With more connectivity comes more cyber security risks, and a connected office is a prime example of this.

Protect yourself by making sure any network printers and scanners have their software up to date, that Wi-Fi networks are protected and sensitive print jobs saved on the drive are encrypted. 

  1. Protect against privileged user misuse 

With 90% of security beaches being deliberate and malicious, it’s best to manage user privileges.

Train employees to properly log out of their accounts after access, adopt privileges user account monitoring tools and set up methods to watch for abnormal data transfers.

  1. Have data protection tools in place

According to a report by Symantec, ransomware saw a 500% increase in 2013.

Companies can protect themselves against being victims to such attacks with good practice regular back ups – meaning that all important data is stored both offline and offsite. 

  1. Train employees on social engineering risks

Social engineering involves using people skills to trick others into giving up sensitive information.
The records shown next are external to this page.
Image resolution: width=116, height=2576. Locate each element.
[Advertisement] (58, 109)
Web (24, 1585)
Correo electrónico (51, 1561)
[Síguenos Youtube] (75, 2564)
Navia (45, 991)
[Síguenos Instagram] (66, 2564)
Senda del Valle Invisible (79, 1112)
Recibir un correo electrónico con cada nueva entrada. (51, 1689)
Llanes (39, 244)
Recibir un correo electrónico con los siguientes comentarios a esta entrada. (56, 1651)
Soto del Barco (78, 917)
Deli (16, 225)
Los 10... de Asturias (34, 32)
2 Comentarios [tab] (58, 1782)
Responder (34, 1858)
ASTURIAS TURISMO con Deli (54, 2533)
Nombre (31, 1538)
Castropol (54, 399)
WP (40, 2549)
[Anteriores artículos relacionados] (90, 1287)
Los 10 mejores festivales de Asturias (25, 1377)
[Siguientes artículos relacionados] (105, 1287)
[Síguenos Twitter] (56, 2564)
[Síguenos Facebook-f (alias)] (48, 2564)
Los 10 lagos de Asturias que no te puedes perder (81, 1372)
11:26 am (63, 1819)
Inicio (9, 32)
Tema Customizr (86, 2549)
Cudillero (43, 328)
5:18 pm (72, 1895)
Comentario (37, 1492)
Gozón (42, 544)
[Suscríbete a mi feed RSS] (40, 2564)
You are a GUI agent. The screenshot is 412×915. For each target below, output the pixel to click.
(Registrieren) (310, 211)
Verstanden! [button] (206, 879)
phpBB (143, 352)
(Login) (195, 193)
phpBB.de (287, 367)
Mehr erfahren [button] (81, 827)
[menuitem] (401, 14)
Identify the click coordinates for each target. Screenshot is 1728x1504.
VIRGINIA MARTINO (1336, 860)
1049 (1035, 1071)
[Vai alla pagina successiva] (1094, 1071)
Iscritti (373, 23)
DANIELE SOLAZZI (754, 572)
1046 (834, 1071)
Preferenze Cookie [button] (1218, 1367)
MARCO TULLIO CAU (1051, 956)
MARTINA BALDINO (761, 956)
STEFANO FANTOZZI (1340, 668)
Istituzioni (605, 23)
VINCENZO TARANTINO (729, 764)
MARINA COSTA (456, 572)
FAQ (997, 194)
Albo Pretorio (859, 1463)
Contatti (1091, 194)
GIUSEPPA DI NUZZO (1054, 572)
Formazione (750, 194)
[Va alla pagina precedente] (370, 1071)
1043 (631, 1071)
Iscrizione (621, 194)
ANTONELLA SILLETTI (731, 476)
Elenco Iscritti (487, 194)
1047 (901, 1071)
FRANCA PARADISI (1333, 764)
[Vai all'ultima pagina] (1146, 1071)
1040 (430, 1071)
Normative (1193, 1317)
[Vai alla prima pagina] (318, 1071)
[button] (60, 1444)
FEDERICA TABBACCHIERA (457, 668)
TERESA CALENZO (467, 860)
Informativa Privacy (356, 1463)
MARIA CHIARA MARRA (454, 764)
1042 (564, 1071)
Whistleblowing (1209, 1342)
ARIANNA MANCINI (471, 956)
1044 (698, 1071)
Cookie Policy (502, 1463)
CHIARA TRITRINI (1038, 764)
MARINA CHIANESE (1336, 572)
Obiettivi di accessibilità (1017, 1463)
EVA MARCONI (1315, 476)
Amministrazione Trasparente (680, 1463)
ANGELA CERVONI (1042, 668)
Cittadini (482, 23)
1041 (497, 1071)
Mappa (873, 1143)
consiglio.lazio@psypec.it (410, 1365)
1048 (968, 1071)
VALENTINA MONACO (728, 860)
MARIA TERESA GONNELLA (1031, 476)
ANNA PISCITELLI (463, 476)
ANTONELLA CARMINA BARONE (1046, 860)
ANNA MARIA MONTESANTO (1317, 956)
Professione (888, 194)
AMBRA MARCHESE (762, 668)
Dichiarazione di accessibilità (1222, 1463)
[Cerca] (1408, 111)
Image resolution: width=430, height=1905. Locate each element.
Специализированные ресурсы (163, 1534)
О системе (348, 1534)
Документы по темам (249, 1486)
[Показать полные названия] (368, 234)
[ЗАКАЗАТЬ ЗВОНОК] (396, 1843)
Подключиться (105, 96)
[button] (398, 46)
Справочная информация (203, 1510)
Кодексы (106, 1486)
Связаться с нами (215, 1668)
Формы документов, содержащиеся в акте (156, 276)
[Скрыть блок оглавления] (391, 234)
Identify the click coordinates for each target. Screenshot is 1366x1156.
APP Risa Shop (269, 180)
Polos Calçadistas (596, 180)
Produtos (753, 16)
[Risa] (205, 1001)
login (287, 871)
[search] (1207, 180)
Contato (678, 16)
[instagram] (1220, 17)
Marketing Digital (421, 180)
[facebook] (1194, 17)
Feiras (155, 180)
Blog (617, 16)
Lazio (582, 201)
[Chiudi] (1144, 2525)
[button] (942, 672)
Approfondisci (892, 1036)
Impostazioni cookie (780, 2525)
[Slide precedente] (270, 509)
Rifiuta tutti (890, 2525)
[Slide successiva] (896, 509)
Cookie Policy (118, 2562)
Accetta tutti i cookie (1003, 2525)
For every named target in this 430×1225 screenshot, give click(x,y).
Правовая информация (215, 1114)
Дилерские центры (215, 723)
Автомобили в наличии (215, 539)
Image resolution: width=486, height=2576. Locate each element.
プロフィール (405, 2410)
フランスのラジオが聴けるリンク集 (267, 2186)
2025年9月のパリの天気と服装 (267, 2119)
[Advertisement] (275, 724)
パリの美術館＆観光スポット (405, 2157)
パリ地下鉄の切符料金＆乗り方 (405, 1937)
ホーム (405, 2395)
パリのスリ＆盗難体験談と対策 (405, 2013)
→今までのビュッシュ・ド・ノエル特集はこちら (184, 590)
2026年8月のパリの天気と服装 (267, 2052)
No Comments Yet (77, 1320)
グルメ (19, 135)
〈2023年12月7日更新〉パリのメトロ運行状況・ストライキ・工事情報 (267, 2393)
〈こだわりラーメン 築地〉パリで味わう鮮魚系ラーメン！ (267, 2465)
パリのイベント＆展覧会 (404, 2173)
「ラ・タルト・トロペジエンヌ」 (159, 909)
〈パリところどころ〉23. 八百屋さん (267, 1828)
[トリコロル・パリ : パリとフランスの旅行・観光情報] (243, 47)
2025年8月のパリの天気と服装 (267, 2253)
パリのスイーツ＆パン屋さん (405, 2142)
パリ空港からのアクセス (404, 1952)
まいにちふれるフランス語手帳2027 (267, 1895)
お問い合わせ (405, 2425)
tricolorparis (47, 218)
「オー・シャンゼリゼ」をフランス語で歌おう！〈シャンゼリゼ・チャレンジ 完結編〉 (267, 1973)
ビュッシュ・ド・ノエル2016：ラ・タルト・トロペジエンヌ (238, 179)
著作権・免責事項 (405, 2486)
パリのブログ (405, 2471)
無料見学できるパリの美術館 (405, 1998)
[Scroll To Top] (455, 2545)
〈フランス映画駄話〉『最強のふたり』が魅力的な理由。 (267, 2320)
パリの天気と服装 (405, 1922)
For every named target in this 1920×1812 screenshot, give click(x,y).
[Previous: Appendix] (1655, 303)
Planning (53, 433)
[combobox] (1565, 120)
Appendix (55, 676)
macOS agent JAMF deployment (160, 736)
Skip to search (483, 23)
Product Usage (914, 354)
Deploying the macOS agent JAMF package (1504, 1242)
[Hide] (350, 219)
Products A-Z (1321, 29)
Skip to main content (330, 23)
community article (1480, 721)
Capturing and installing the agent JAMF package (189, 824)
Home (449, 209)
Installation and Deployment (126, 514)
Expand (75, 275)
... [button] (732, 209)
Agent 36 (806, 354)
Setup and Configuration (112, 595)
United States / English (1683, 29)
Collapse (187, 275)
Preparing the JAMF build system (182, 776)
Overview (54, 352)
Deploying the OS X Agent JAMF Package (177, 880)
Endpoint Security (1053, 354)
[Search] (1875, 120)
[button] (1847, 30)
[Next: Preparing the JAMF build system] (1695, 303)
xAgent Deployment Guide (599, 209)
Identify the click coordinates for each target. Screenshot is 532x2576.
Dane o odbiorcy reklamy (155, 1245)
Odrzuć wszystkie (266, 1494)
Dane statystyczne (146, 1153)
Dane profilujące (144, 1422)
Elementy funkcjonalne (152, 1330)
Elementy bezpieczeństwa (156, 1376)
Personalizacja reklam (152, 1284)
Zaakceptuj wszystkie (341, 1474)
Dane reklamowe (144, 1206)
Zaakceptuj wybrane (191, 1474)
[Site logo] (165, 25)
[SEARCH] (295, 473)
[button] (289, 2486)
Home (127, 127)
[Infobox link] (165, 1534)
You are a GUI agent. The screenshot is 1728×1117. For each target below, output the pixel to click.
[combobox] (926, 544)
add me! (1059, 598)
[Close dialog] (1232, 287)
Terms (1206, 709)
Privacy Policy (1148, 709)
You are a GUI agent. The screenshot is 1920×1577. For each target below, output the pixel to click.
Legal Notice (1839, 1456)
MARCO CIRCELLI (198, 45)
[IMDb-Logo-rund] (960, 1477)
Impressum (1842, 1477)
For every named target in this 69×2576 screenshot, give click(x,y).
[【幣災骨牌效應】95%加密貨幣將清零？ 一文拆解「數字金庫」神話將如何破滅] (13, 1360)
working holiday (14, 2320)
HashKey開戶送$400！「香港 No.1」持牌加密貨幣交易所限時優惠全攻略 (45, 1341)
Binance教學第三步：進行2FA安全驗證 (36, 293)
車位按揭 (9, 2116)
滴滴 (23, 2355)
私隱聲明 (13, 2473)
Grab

Think modern day con artists impersonating banks, HR or you.

With 29% of all security breaches involving some form of social engineering, suggestions for defense include to develop a policy on how to handle sensitive information request, and have a security audit done.

  1. Have a business recovery plan in place

Figure out what’s at stake for your business. Besides your bank details, what data would hurt you most if it was stolen? Be it your customer database, financial records or intellectual property – knowing what to protect and how to recover from a possible loss will make sure your business can keep running in event of a cyber attack.